Chaque fois, on assiste à la même gesticulation. Les syndicats crient au scandale, les salariés sollicitent l’aide du gouvernement qui se doit d’être dans la posture de répondre, et on trouve une solution temporaire qui prolonge la vie de l’usine inexorablement condamnée à une fermeture ou à une délocalisation.

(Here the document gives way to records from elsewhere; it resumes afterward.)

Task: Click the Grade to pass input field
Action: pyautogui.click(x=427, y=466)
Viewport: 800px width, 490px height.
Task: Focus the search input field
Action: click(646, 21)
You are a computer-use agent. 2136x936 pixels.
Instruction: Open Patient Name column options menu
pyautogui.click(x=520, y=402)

Sous un angle rationnel, il est évident que certaines activités industrielles doivent fermer, ou être délocalisées. C’est la conséquence d’une concurrence internationale, d’une évolution de la demande, ou d’une rupture technologique. Simultanément, d’autres activités se créent ailleurs et génèrent des emplois, fruits d’une innovation dopée par les technologies. La « destruction créatrice » chère à Schumpeter est dans l’ordre des choses, mais il n’en reste pas moins qu’elle renvoie à un processus de déséquilibre fondamental combinant la destruction (effets néfastes) et la création (effets positifs).  Localisation des bassins d’emploi, qualification requise… de nombreux critères séparent la demande de l’offre d’emploi. Mais peut-on dire toute la vérité et l’assumer ? A demi-mot, Bruno Le Maire a choisi d’évoquer avec courage le fait que « l’éventuelle fermeture de l’usine d’Ascoval faisait partie des options ». Au moins, le scénario du pire a le mérite d’être posé sur la table, même s’il ne sera pas réellement considéré par les protagonistes tant que d’autres alternatives demeureront. Une rationalité crue n’est jamais récompensée car c’est l’émotion qui prime dans ces situations.

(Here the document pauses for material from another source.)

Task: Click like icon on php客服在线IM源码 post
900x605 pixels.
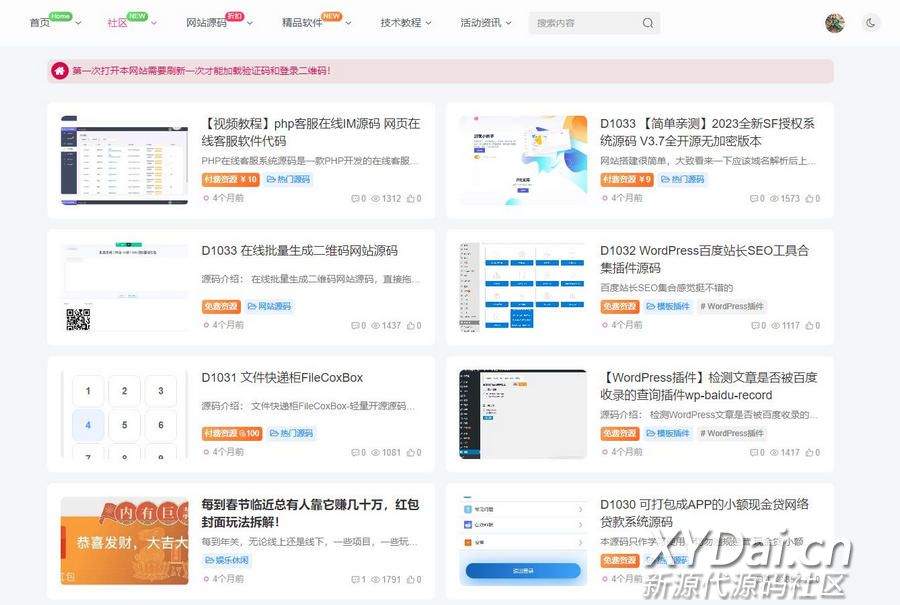Action: click(410, 199)
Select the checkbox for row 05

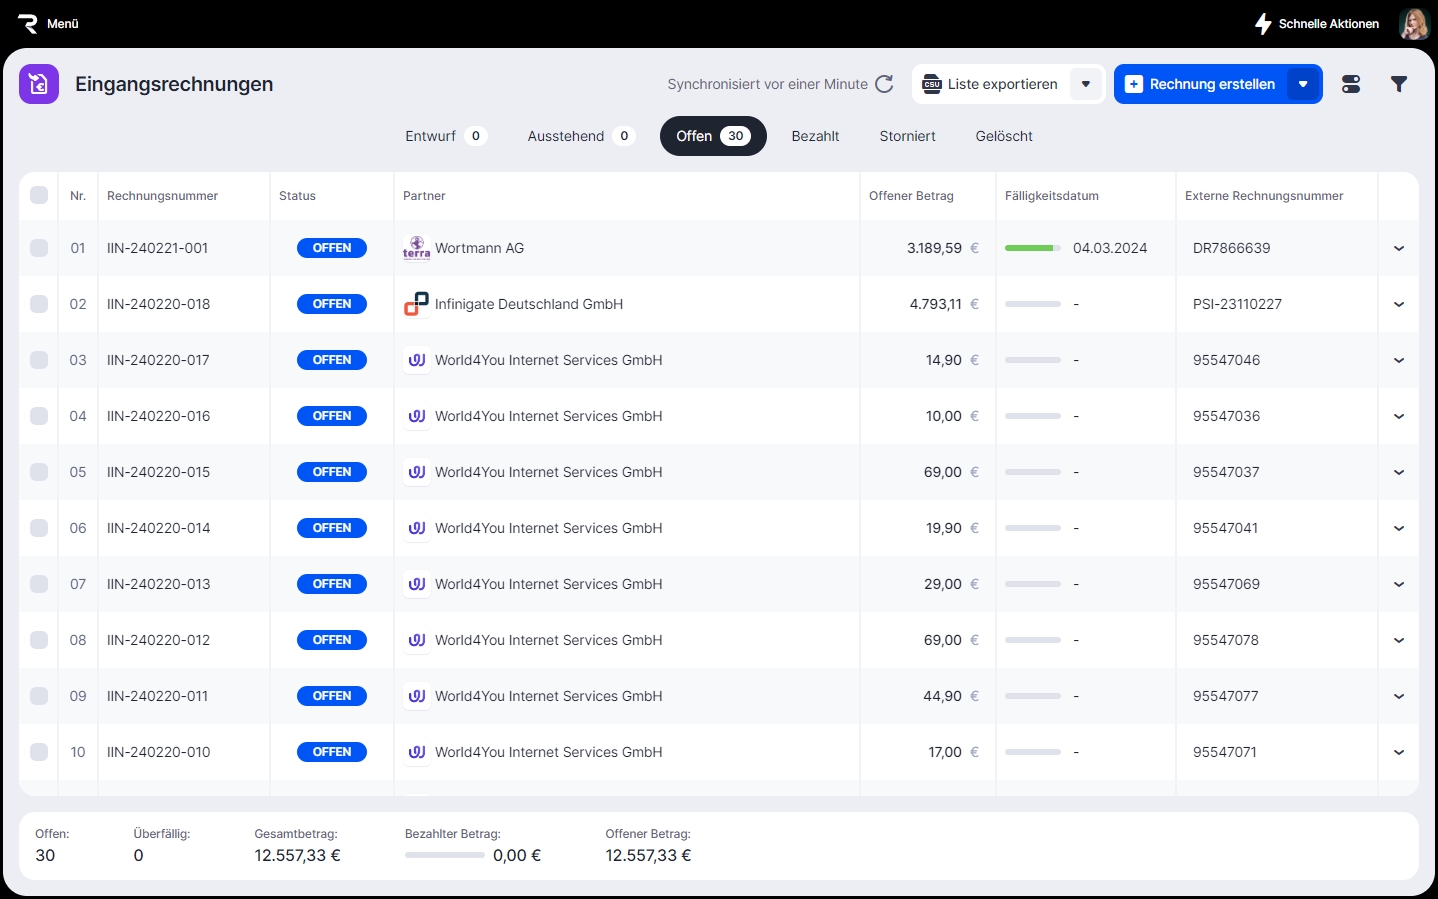point(39,472)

Par le passé, on a souvent employé la stratégie court-termiste « de la moins mauvaise solution ». On prolonge un peu l’activité artificiellement, on négocie pour qu’elle ne ferme pas en espérant que cela prépare les esprits en douceur à accepter l’inexorable. Tous les moyens sont bons : commande anticipée de l’État, baisse de charges, négociation d’un plan d’investissements… Du fait de la forte charge émotionnelle, le décideur ou le dirigeant espère ainsi être crédité pour sa bonne gestion de la situation. Juguler l’adversité est toujours populaire.  Mais cela revient à une vision un peu sommaire ! Telle un boomerang, la situation revient souvent quelques mois après avec une criticité économique accrue.

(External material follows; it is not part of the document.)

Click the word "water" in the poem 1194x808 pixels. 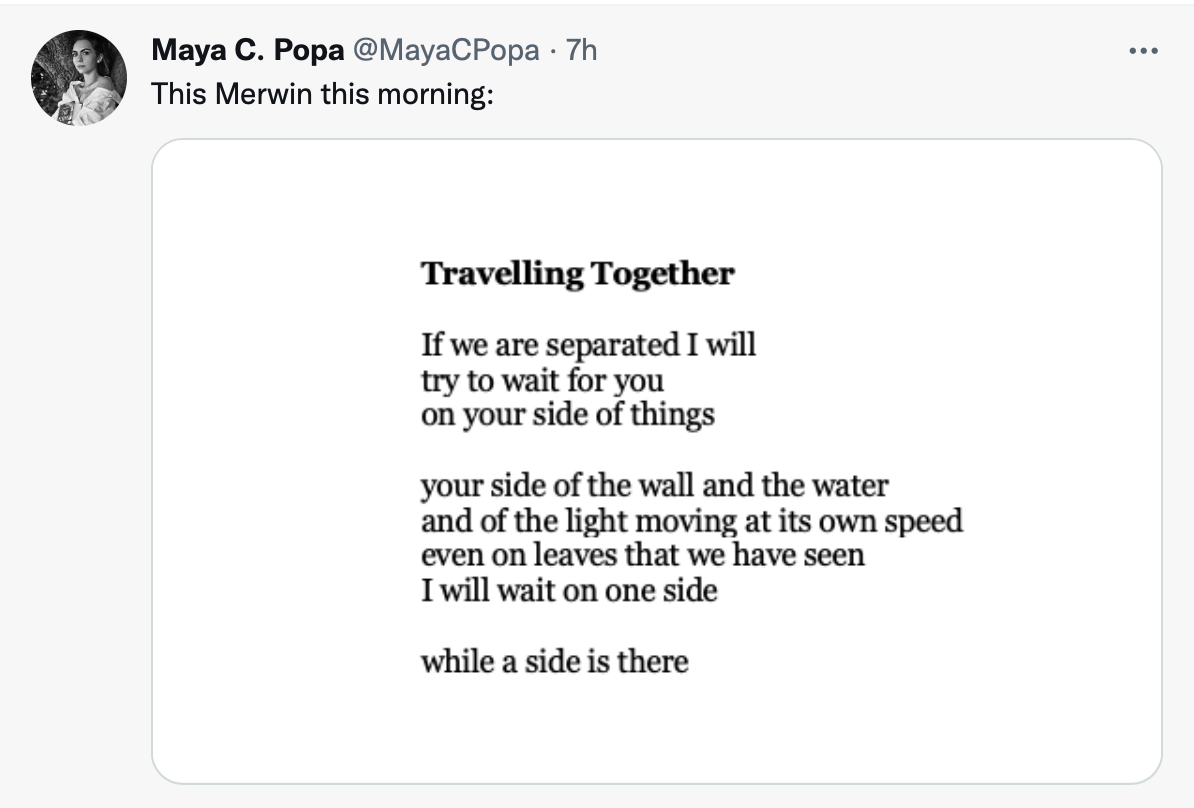(x=853, y=487)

Pour autant, peut-on avoir un discours de transparence en pareil cas ? C’est-à-dire faire à la fois entendre l’indicible à ceux qui ont tout à perdre et éviter l’aveu de faiblesse face à une situation souvent inextricable économiquement. Cela pose en premier lieu le sujet du courage dont doit faire preuve celui qui s’expose à un discours de vérité. Il faut savoir gérer son image de leader pour éviter la tâche indélébile d’une franchise trop débridée. Ensuite vient la manière de faire. Une des solutions réside souvent dans la compréhension de l’enjeu derrière la posture des acteurs. Comme le déni initial fait partie de l’attitude normale face à un changement, le reconnaître et l’accepter dans un premier temps est la seule attitude permettant de le dépasser. Si l’empathie prime dans la gestion de cette phase, c’est une attitude assertive qui doit permettre de poser le véritable enjeu après. Ici, l’emploi de chacun des salariés, au-delà de la fermeture de l’usine. Dans ce cas, seule une démarche de reconversion et de reclassement vers d’autres emplois est réellement pérenne ; encore faut-il que les collaborateurs impactés acceptent d’être mobiles géographiquement. La responsabilité de l’entreprise, c’est d’anticiper, de préparer avant que la fermeture ne devienne la seule option. Du côté des pouvoirs publics, il s’agit d’accepter la transition industrielle en aidant à fluidifier le reclassement et la reconversion. Quant aux malheureux collaborateurs de ces usines, ils doivent admettre que la responsabilité de leurs maux n’incombe pas toujours au chef d’entreprise seul ! Demain, le recours grandissant à l’intelligence artificielle, à la réalité augmentée ou à la blockchain va accélérer encore cette transition industrielle. Peut-être que la meilleure approche est désormais d’essayer de dépasser nos appréhensions et d’apprendre à réellement gérer ces situations sans faux-semblants.